Ma ho sempre avuto dimestichezza con le rivoluzioni come quella per l’immissione in ruolo avvenuta in un liceo sperimentale di Reggio Emilia.
Tutto mi ha formato e ho vissuto sempre con umiltà mista ad ardore le nuove prospettive che la vita mi ha proposto. Nel clima romano post- liceo, vivevo come una neofita, immersa un po’ in tutto, piacevolmente stupita di tutto.
In quel tempo, mi capitò, tra i tanti, un libro da studiare: ”Il comico nelle teorie contemporanee “ di Giulio Ferroni, edito da Bulzoni, che ho comprato ben due volte.
Un libricino con la copertina rosa, piccolo, che ha costituito, in parte, l’orientamento dei miei studi umanistici e letterari aprendo la mia formazione a dimensioni “altre”, alternative rispetto a quelle ufficiali, molto simili ai miei anfibi comprati in via del Corso.
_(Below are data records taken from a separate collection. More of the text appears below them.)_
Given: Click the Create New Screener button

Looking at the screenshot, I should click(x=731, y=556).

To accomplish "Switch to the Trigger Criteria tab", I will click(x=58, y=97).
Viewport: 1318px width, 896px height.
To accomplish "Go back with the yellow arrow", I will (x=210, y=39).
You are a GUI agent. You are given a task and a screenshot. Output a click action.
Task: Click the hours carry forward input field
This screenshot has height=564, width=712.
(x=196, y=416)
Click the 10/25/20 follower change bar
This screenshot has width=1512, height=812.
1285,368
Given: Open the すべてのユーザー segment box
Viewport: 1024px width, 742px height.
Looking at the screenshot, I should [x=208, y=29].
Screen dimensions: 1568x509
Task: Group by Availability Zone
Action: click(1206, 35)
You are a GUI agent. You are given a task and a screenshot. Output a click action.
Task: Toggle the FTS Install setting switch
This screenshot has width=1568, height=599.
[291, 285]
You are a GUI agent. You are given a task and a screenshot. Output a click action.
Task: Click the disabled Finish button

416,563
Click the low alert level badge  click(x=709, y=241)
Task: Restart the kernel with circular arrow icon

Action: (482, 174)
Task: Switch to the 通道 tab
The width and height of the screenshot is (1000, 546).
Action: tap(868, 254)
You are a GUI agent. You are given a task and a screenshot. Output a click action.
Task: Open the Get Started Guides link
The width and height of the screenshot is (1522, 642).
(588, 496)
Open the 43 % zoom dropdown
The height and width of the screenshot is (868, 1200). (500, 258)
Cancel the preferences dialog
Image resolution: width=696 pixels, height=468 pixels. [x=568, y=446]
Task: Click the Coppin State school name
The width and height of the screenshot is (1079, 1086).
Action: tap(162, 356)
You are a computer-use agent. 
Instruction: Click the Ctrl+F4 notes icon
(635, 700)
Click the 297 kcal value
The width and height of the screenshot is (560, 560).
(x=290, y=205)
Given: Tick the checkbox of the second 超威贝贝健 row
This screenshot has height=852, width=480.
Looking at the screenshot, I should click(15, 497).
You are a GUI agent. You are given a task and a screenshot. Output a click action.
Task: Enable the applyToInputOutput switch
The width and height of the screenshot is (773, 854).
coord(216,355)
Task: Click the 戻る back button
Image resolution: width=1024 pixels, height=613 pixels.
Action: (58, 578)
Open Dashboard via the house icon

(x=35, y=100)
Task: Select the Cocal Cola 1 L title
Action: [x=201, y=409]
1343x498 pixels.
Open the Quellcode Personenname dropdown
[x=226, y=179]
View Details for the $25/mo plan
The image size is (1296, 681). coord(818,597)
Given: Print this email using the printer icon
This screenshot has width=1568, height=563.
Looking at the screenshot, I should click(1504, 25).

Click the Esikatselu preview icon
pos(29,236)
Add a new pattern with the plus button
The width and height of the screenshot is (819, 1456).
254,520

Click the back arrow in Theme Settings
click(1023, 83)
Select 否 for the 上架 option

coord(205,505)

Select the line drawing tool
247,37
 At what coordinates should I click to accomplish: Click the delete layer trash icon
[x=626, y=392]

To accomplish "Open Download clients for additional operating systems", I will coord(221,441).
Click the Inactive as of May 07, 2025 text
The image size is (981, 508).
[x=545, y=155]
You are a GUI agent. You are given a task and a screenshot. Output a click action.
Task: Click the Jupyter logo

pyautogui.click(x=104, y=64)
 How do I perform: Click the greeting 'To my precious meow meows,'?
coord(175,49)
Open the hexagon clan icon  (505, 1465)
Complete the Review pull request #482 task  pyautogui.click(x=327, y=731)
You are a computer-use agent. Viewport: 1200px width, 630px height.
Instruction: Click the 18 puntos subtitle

Imparai, attraverso questo testo, a trovare un sostrato teorico a un filone letterario “sotterraneo” che guardava a quella faccia della letteratura che il linguaggio, i libri e la critica consueta avevano, volontariamente scalzato e surclassato. Era il filone “comico- realistico, genere che tuttora rimane esiliato o confinato a stralci e paragrafetti nei libri di testo. Qualcosa che trovava riscontro in seminari come “Una storia del riso i Giacomo Leopardi”. Un filo che permeava tutto da Malebolge da Dante a Baudelaire.
Il libricino era agevole, toccava Freud, Bergson, Pirandello, Bacthin… E spulciando la bibliografia in appendice e le note in calce ai capitoli, io andai a curiosare ancora. Diramai, approfondii e mi si aprì un mondo a ventagli intersecati e a colori. Quello che si dipana e infonde piacere quando gusti la gioia di studiare e l’appagamento della conoscenza. In parte lì ho seminato radici per la mia impostazione letteraria: Frye, Dionisotti, Mauron,Benjamin, il dadaismo. Quel libro aprì le porte ad un percorso che non è mai finito ed è ancora” in fieri”.
Dopo circa trent’anni ho avuto il piacere di ascoltare di nuovo l‘autore di quel testo, Giulio Ferroni, in una diretta streaming. L’ho gustata con voracità, nella prima parte che ho potuto seguire bene, e mi ha travolto ancora una volta l’energia e il fascino di quell’intellettuale. Oggi, a distanza di tanti anni, parlava di scuola, pandemia, ambiente. Di quali prospettive possa offrire la scuola oggi, in vista del futuro. La scuola concepita come avamposto della società e come preparazione e parte del mondo culturale.
In estrema e nuda sintesi la scuola oggi viene concepita essenzialmente “come subalterna alla crescita economica”. Una scuola, anni luce lontana dalla conoscenza, pronta, preconfezionata e voluta e al servizio dell’economia, delle aziende; volta a proporre informazioni da organizzare attraverso il mondo digitale. Questo il suo vulnus, l’impasse. “L’anello che non tiene” più una scuola culturale e formativa nel senso pieno del termine. Questo l’orizzonte che costringe la nostra gioventù a uniformarsi, lontano da quei ventagli e bagliori della mia generazione scoperti tra i libri. Una scuola volta alla “decimazione”. Una gabbia educativa tesa alla formazione del prodotto attraverso il contentino della facilitazione.
Da noi docenti si chiede un atto di coraggio, filtrarla, correggerla per l’amore dei libri sui quali ci siamo formati, con i quali siamo cresciuti e attraverso i quali siamo anche quello che siamo oggi.
La questione è semplice ed è questa, a noi il potenziale e la sfida.